I’ll take those fears over adult fears any day.

  • Your health failing and you not being able to support your family.

  • Chronic pain.

  • A family member having an addiction or mental illness.

  • Losing your job if you don’t have savings.

  • Losing your independence due to illness.

  • etc

I don’t know how to describe it, but its like the difference between watching a scary movie as a kid and living a scary movie as an adult.

Of course you will. You’re an adult. You’re not afraid of any of those things anymore; and you’ve probably forgotten what it was like to actually be afraid of them as a child.
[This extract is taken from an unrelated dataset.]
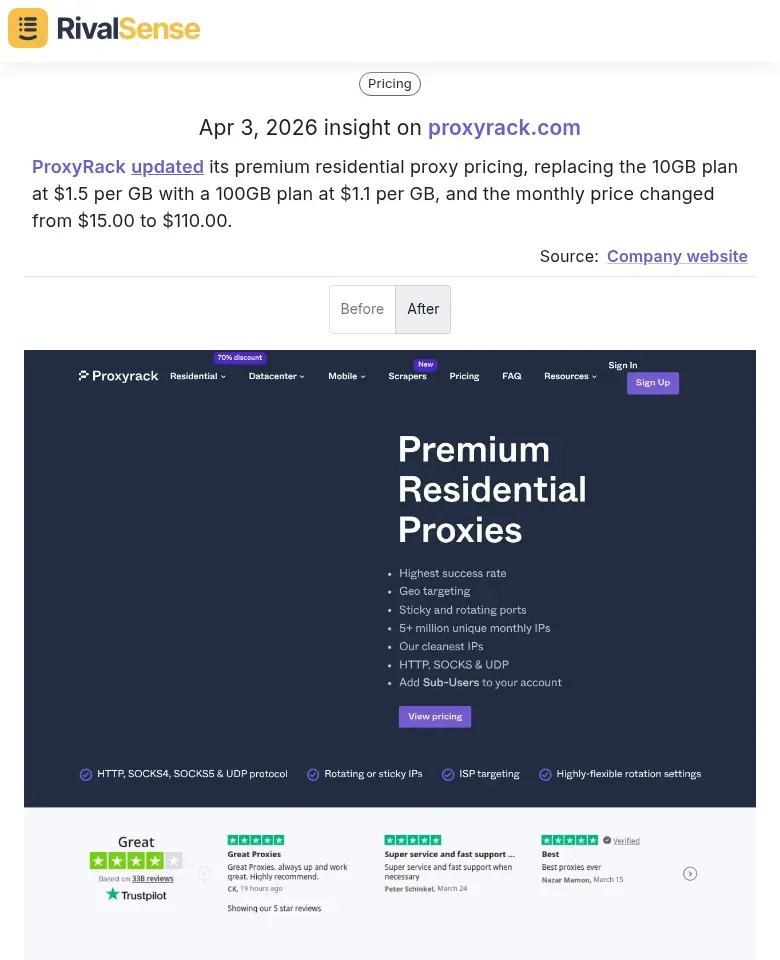Expand the Residential menu
Screen dimensions: 780x960
(x=197, y=376)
Oh, let’s not do a “whose fears are more realistically scary” contest, okay. Big glass, little glass-- when the glass is overflowing with terror it feels the same for the one who is frightened. Whether the threat is real, imagined, physical, or emotional, for yourself or someone else.


ETA: Sorry. That sounded a lot snarkier than I intended. I still suffer from panic attacks as an adult. I think it feels the same as when I was a kid, even though I know I’m not in danger. A tender subject. Again, sorry.

Something I have done that takes me back to my childhood is catch tad poles. I can’t describe the feeling that seems to overwhelm me. I have probably only done this 1/2 dozen times in my adult life but the feeling is just pure happiness. I used the excuse of taking my kids out, or my grandkids.

The only thing that ever helped me reclaim the sense of happiness and safety as a child is recreational drugs.

That and spending time with nieces and nephews.

However just to clarify, I never combined the two things at once.